Introduction: High-dose post transplant cyclophosphamide (PTCY) effectively prevents graft-versus-host disease (GVHD) after unmanipulated HLA-haploidentical hematopoietic stem cell transplant (HSCT) and offer low rates of GVHD in the setting of HLA identical transplant. The objective of our study was to compare the outcomes of haplo vs HLA identical HSCT in patients undergoing HSCT for acute myeloid leukemia (AML) using PTCY.

Patients and methods: We conducted a retrospective study of 229 patients undergoing a first HSCT for AML using PTCY, 130 from an haploidentical donor between 2013 and 2018 (median follow up 62.5 months) and 99 from a matched sibling (MSD) (n=38) or unrelated donor (MUD) (n=61) (median follow up 27 months) between 2013 and 2019, in 20 centers in Spain. Last update of the cohort was performed in March 2021.

Results: Baseline characteristics are summarized in Table 1. There were more patients with active disease at transplant (5% MSD/MUD vs. 20% haplo, p=0.001), high/very high DRI (32% vs. 67%, p=0.000) and prior autologous HSCT (2% vs. 11%, p=0.010) in the haplo group. Mobilized peripheral blood stem cells was the most frequent stem cell source in both groups. Most patients received myeloablative conditioning (55% vs. 64%, p=0.170). All Patients in the haplo group received PTCY days +3+4 followed by a calcineurin inhibitor (CNI) and MMF from +5. In the MSD/MUD group, 37% received both CNI+MMF, 33% only CNI and 30% PTCY with sirolimus+MMF (this group included only MUD donors). None of the patients received ATG. Cumulative incidence of neutrophil recovery at day 28 was 97% in both groups, with a median of 16 and 17 days respectively (p=0.948). Both 2-year overall survival (OS) (72% vs. 62%, p=0.07) and event-free survival (EFS) (70% vs. 54%, p=0.055) were higher in the MSD/MUD group, but the difference was not statistically significant (Figure 1). Multivariate analysis only identified age and pre-transplant status as independent risk factors for OS, and pre-transplant status for EFS. No differences were found in the cumulative incidence of relapse at 2 years (19% vs. 25%, p=0.13) and non-relapse mortality (14% vs. 19%, p=0.145). Cumulative incidence of grade II-IV acute GVHD was lower in MSD/MUD (14% vs. 47%, p=0.000, Figure 2), while III-IV aGVHD was similar (4% vs. 9%, p=0.14). Cumulative incidence of chronic GVHD and moderate-severe cGVHD at 2 years was similar for both groups (42% vs. 33% (p=0.051); 22% vs. 19% (p=0.28)). No differences were found in GRFS (48% vs. 46% (p=0.506)). Most frequent cause of death in the early post-transplant period was non-GVHD related infection in both groups.
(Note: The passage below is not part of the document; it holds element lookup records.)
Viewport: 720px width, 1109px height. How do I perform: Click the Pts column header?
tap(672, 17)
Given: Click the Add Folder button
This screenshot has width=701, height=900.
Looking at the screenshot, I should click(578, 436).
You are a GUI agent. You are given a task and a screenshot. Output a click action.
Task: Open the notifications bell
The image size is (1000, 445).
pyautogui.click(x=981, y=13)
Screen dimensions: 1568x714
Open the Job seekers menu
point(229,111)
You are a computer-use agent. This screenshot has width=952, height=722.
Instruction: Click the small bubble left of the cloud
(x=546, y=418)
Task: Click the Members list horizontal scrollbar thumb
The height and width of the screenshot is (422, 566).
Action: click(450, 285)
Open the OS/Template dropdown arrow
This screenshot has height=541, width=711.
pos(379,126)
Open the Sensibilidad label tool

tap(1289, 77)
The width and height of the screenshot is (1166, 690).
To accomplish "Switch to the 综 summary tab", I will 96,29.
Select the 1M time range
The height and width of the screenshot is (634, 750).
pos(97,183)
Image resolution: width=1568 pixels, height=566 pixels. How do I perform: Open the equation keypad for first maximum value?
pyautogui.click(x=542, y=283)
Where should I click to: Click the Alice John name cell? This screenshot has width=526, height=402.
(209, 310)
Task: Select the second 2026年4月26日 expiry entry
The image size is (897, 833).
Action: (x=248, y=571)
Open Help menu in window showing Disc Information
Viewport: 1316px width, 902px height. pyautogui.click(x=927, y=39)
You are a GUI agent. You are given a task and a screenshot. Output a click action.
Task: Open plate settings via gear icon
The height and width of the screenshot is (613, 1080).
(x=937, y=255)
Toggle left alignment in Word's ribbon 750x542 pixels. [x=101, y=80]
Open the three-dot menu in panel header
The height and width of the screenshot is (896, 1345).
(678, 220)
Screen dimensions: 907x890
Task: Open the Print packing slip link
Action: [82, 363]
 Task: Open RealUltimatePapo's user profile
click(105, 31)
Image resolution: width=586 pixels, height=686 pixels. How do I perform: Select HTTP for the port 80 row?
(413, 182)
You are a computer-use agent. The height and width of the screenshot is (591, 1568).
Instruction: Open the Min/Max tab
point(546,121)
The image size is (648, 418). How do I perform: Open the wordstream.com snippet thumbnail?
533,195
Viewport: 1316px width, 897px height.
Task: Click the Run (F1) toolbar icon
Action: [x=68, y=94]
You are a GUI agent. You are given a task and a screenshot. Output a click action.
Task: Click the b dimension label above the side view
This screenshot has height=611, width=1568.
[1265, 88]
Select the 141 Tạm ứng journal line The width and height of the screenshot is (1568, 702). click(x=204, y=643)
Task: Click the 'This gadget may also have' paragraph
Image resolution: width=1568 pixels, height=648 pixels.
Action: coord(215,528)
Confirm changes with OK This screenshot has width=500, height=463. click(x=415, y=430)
Conclusions: in our experience, PTCY as GVHD prophylaxis in both MSD/MUD and Haplo transplant in AML using mostly PBSC effectively prevents GVHD and offers similar NRM, relapse and survival rates. Poor control of the disease before transplant was the only factor affecting OS and EFS in this setting. Prospective studies are needed to confirm our results.

Disclosures

Bailen:Pfizer, Kite-Gilead, Gilead: Honoraria. Guerreiro:Novartis, Gilead: Consultancy, Honoraria. Oarbeascoa:Gilead: Honoraria, Speakers Bureau. Kwon:Novartis, Celgene, Gilead, Pfizer: Consultancy, Honoraria.